Assunto: Recurso extraordinário para fixação de jurisprudência em processo penal. Oposição de acórdãos. Consumação do crime de furto ou de roubo.
Data do Acórdão: 26 de Abril de 2017.
Juízes: Viriato Manuel Pinheiro de Lima (Relator), Song Man Lei e Sam Hou Fai.
SUMÁRIO:
     Não existe oposição de acórdãos sobre a mesma questão de direito entre os acórdãos de 7 de Dezembro de 2016, no Processo n.º 286/2016 e de 21 de Novembro de 2013, no Processo n.º 656/2013, ambos do Tribunal de Segunda Instância, pois a divergência entre os dois consiste numa interpretação dos factos, já que ambos os acórdãos não divergem quanto à questão de direito, opinando ambos que a subtracção no crime de furto só se consuma quando o domínio do agente da infracção sobre a coisa se torna relativamente estável. 
     
O Relator,
Viriato Manuel Pinheiro de Lima
   ACORDAM NO TRIBUNAL DE ÚLTIMA INSTÂNCIA DA REGIÃO ADMINISTRATIVA ESPECIAL DE MACAU:
     
     I – Relatório 
     A, interpõe recurso extraordinário para fixação de jurisprudência do Acórdão de 7 de Dezembro de 2016, no Processo n.º 286/2016, do Tribunal de Segunda Instância (TSI), no qual foi arguido, com fundamento em o mesmo se encontrar em oposição com o Acórdão do mesmo Tribunal, de 21 de Novembro de 2013, no Processo n.º 656/2013.
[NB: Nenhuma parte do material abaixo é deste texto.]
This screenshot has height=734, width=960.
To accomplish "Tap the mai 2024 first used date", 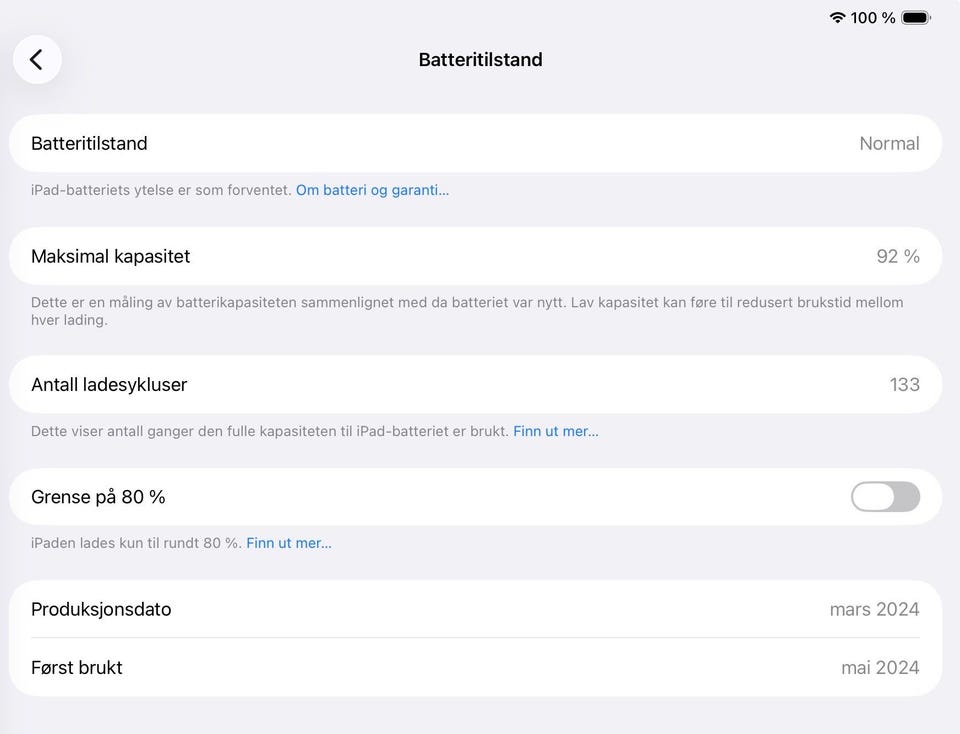I will click(880, 667).

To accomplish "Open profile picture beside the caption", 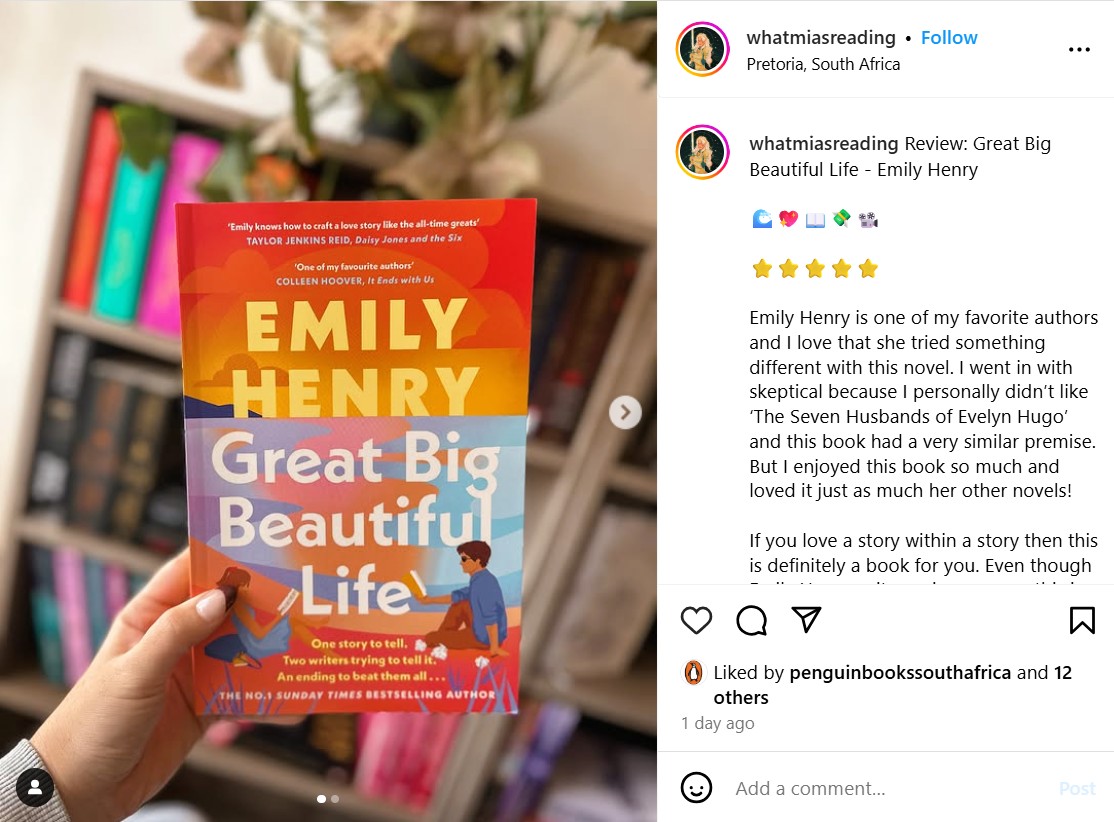I will point(702,152).
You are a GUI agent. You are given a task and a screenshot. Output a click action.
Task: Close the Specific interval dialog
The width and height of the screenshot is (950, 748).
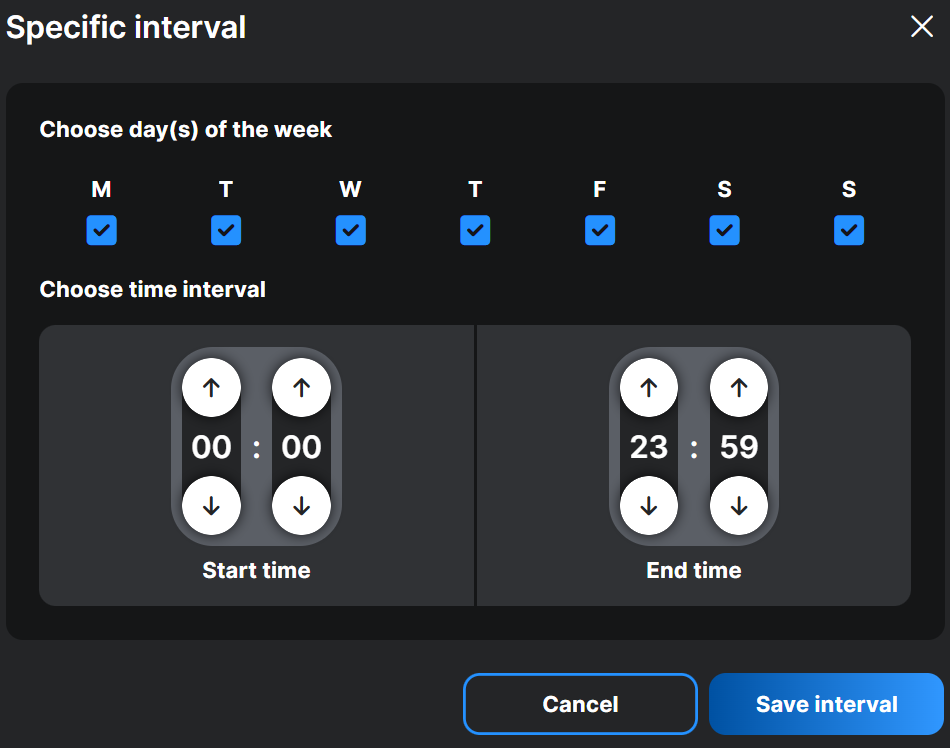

     De acordo com o recorrente, a oposição entre os dois acórdãos consiste em saber quando se efectiva a subtracção para efeitos da consumação do crime de furto.
     Entende o recorrente que no acórdão fundamento se considerou que a subtracção no crime de furto traduz-se na conduta que faz com que a coisa saia do domínio de facto do precedente detentor ou possuidor, entrando no domínio do agente da infracção. E, assim, a subtracção só se efectiva quando o domínio do agente da infracção sobre a coisa se torna relativamente estável, aquela que ultrapassa os riscos imediatos da reacção da vítima.
     Para o mesmo recorrente, no acórdão recorrido entendeu-se diferentemente.
     A Ex.ma Procuradora-Adjunta, na resposta à motivação, pronuncia-se pela rejeição do recurso, pois que a divergência existente consiste numa interpretação dos factos, já que ambos os acórdãos não divergem quanto à questão de direito, opinando ambos que a subtracção no crime de furto só se consuma quando o domínio do agente da infracção sobre a coisa se torna relativamente estável. 
     No seu parecer, a Ex.ma Procuradora-Adjunta manteve a posição já assumida na resposta à motivação.
     
     
     II - Fundamentos
     1. Requisitos do recurso extraordinário para fixação de jurisprudência, em processo penal.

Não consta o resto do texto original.